• Royce Fellowship
Photo of Albert Wu
Albert
Wu

Concentration 

Biomedical Engineering

Award Year 

2022
Nanopiece delivery of ASOs across the blood-brain barrier and the community impact of neurodegenerative disease

Albert Wu ’24 is a concentrator in Biomedical Engineering originally from Weston, Massachusetts. Albert hopes to attend medical school after graduation, with aspirations of participating in leading-edge biomedical innovation while also providing compassionate patient care as a physician-engineer. He has been a research assistant at Professor Qian Chen’s Laboratory of Molecular Biology and Translational Nanomedicine since he was a freshman, completing an UTRA in the spring of his sophomore year.
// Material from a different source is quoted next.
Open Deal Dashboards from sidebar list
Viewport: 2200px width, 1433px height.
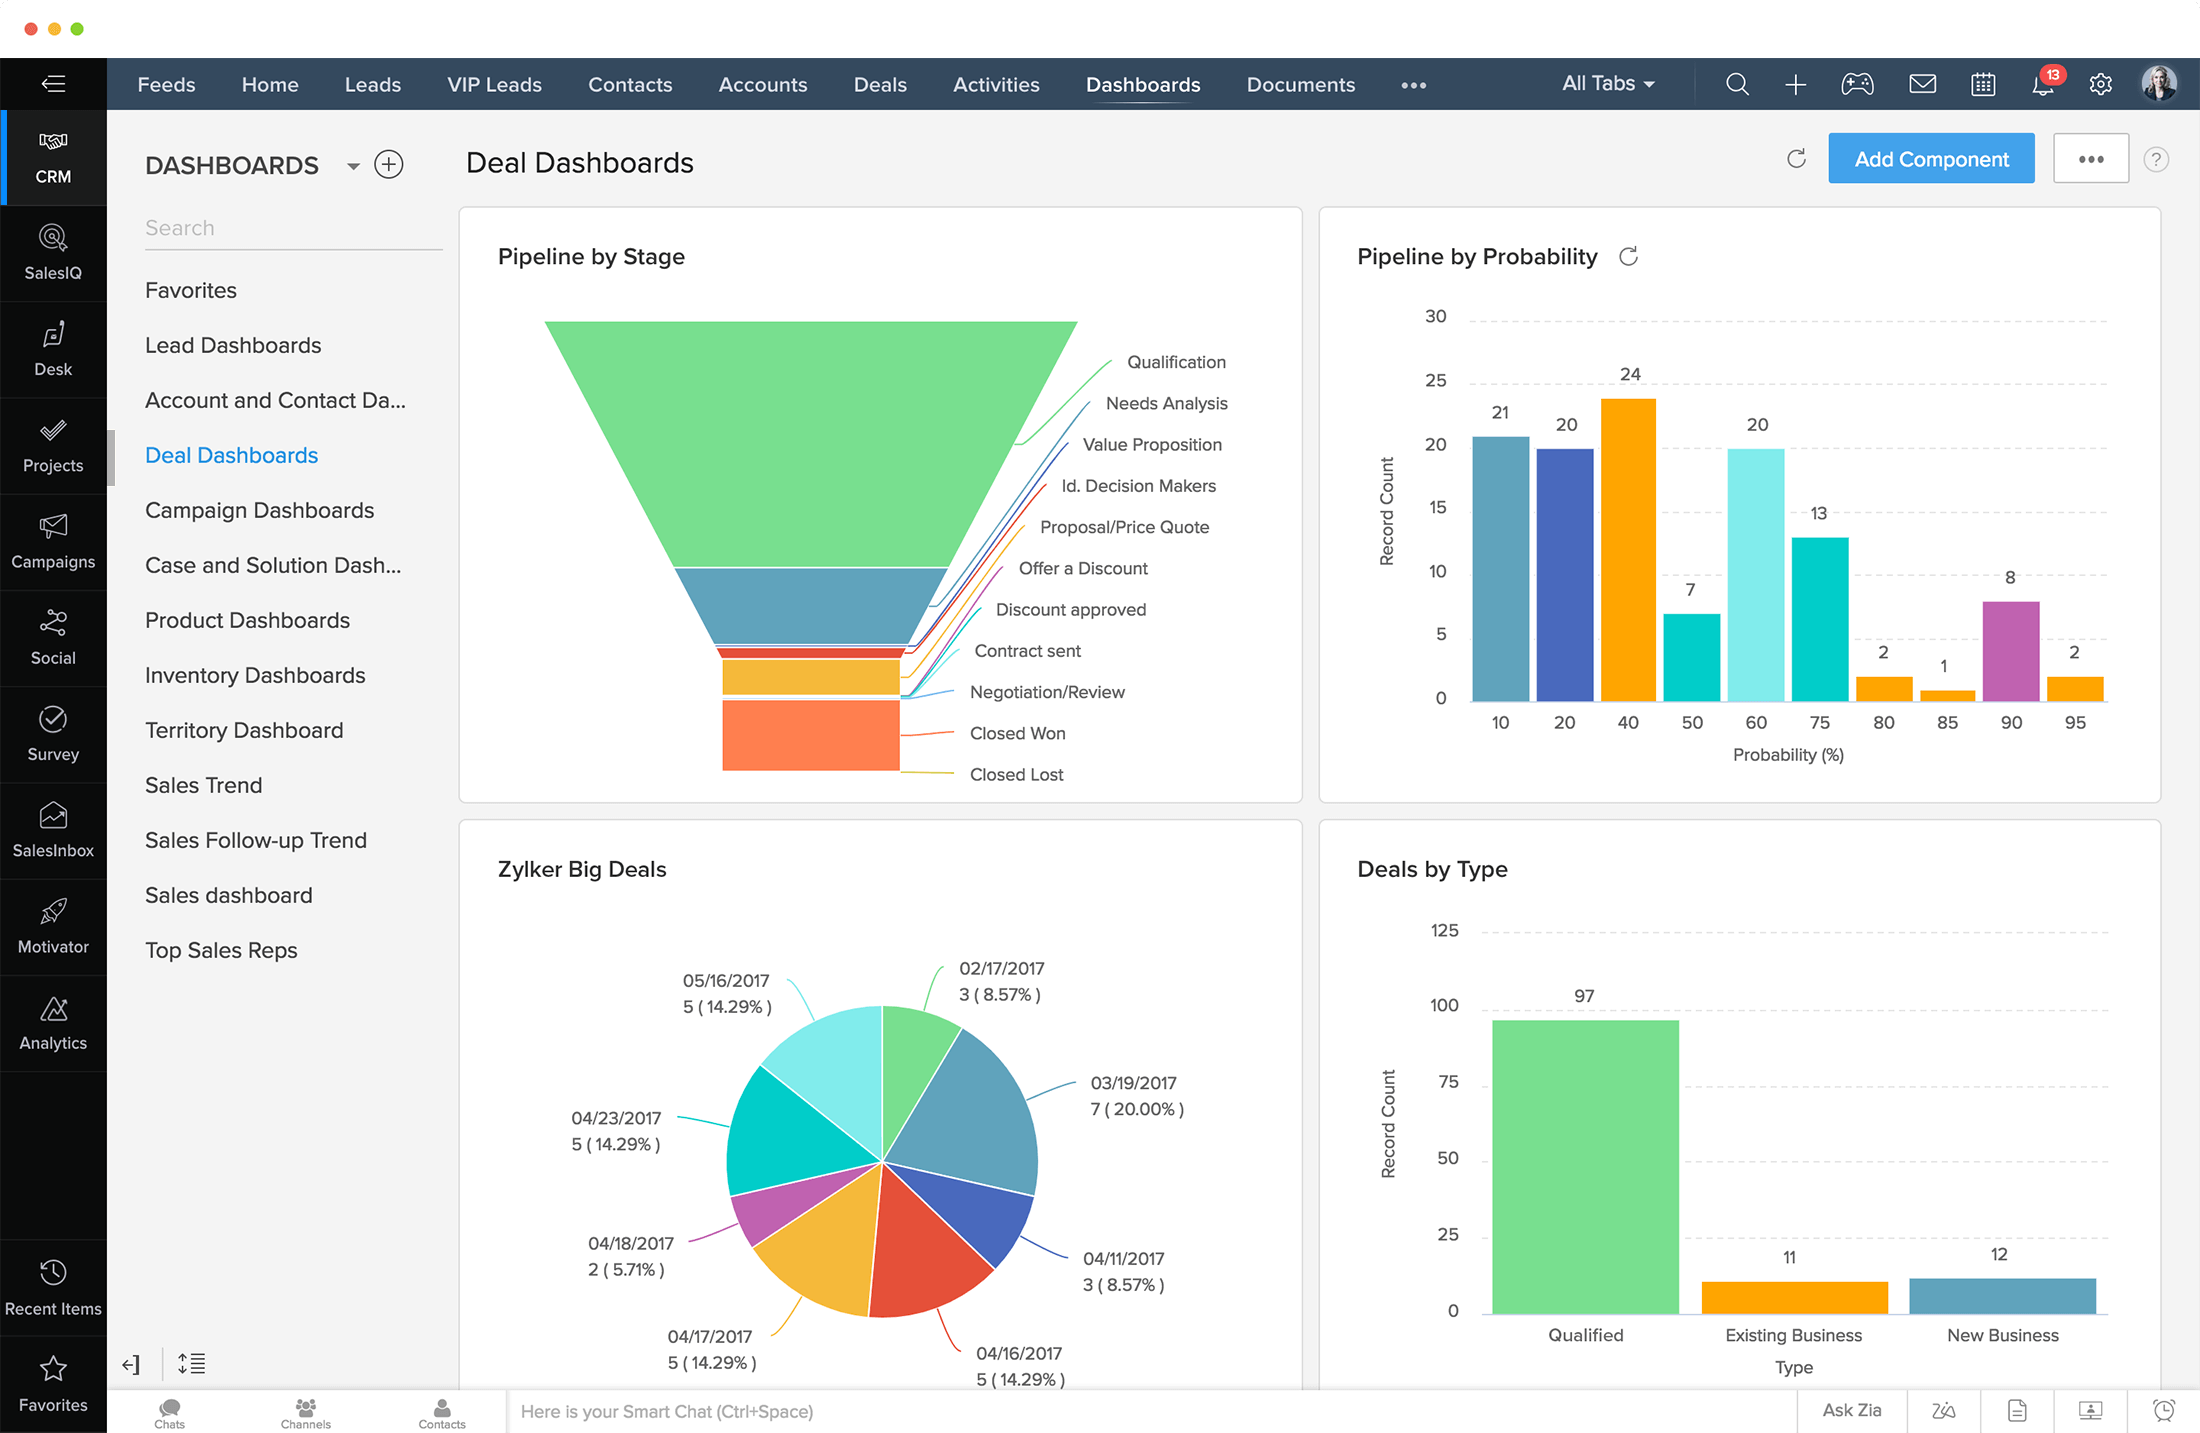tap(231, 455)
Outside of academics, Albert volunteers at Hope Hospice and Hasbro Children’s Hospital and is an executive board member for the Brown Undergraduate Students for Hospice Volunteering (BUSH). He also helps organize Brown/RISD STEAM and the Brown Society of Asian Scientists and Engineers (SASE). Finally, Albert has been a competitive foil fencer for over 9 years and is a member of the Brown fencing team.

Project:

Nanopieces are a drug vehicle that was originally designed for delivering nucleic acids through cartilage, which is usually difficult to penetrate. Recent research suggests that they may also be capable of delivering cargo across the blood-brain barrier. Antisense oligonucleotides (ASOs) are potent neurological drugs for alleviating neurodegenerative disease at the post-transcriptional level but cannot pass the blood-brain barrier and are usually administered through invasive injection into the spinal cord. This project will investigate whether intravenous (IV) injection of ASOs and Nanopieces can deliver functional ASOs to the brain of mice. In tandem, I will connect abstract science to its real-world significance by interviewing community members who are suffering from neurodegenerative diseases. This will culminate in a narrative audio journal for subjects and their families.